Un pescatore sa bene quale esca serve per un certo tipo di pesce e come farlo abboccare. Il neurologo, ora, può fare qualcosa di simile anche con chi soffre delle forme più gravi di emicrania, quel dolore che non fa morire, ma davvero non lascia vivere. La rivoluzione, da adottarsi in casi specifici perché i medicinali già disponibili aiutano molto in caso emicrania, si basa sugli anticorpi monoclonali che vanno ad attaccare direttamente o attraverso il recettore specifico CGRP, una proteina che agisce che come un potente vasodilatatore è uno dei responsabili della patologia emicranica.

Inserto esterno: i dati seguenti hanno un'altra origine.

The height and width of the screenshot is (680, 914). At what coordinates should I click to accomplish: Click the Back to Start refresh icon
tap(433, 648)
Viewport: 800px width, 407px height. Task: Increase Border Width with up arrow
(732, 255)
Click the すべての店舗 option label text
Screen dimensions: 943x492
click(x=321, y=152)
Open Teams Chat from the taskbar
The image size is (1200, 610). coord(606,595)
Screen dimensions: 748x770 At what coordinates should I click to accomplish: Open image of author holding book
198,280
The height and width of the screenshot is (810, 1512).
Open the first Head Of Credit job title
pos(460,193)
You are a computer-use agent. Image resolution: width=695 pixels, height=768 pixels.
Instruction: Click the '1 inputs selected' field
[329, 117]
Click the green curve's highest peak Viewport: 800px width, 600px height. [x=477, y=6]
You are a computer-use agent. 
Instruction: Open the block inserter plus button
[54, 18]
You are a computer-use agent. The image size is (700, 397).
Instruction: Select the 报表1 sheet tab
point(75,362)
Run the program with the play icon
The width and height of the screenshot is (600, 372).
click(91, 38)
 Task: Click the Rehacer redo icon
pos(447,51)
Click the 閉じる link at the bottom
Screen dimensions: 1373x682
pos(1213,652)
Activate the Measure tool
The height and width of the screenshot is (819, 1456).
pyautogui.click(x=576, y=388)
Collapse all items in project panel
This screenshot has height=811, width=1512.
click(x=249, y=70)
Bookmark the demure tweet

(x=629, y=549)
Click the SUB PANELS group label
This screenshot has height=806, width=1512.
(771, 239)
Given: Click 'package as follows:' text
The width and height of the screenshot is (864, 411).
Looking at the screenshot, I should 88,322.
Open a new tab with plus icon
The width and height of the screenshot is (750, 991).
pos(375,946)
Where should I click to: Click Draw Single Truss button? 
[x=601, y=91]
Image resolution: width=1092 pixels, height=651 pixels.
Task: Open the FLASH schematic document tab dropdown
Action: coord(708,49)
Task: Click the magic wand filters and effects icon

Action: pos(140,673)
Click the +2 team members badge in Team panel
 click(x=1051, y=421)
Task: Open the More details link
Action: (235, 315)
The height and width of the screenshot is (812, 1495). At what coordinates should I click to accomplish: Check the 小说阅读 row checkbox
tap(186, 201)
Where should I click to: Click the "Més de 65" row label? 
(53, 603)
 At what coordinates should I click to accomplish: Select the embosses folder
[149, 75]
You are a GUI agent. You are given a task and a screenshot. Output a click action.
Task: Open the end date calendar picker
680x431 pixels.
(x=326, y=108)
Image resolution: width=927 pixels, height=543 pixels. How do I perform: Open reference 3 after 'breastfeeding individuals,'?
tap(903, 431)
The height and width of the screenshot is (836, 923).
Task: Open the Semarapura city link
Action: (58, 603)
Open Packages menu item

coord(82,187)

Gli anticorpi monoclonali, l’ultimo arrivato in Italia si chiama galcanezumab e si somministra con un’iniezione ogni tre mesi, sono quindi quei farmaci "intelligenti" di cui i malati più gravi hanno bisogno. L’emicrania è caratterizzata da attacchi che durano dalle 4 alle 72 ore, migranti ma di solito localizzati in un solo lato della testa con un dolore pulsante aggravato dalle attività fisiche e spesso associato a nausea, vomito, fastidio ai rumori e alle luci. In Italia ne soffre il 9 per cento degli uomini e il 18 per cento delle donne nelle quali gli attacchi sono più severi, più lunghi e più disabilitanti e con più sintomi associati.

«Gli anticorpi monoclonali anti-CGRP si caratterizzano per un meccanismo d’azione molecolare molto selettivo e specifico: è la prima volta che abbiamo farmaci che bloccano un neuropeptide (proteina) o il suo recettore in maniera così precisa - spiega Pierangelo Geppetti, presidente della SISC (Società Italiana per lo Studio delle Cefalee). Questo comporta due risultati: da un lato si ha la possibilità di inibire il meccanismo che genera il dolore e la costellazione di sintomi dell’attacco emicranico, dall’altro che, proprio perché il meccanismo che viene inibito è così specificamente dedicato a produrre questo tipo di dolore, l’uso di questi farmaci ha portato all’evidenza di un profilo di sicurezza molto buono». Ovviamente, per queste cure la decisione spetta allo specialista. Solo il medico può dare le indicazioni giuste: non nascondetevi quindi con il dolore, ma parlatene con il neurologo. Per controllarlo meglio e avere una vita più serena.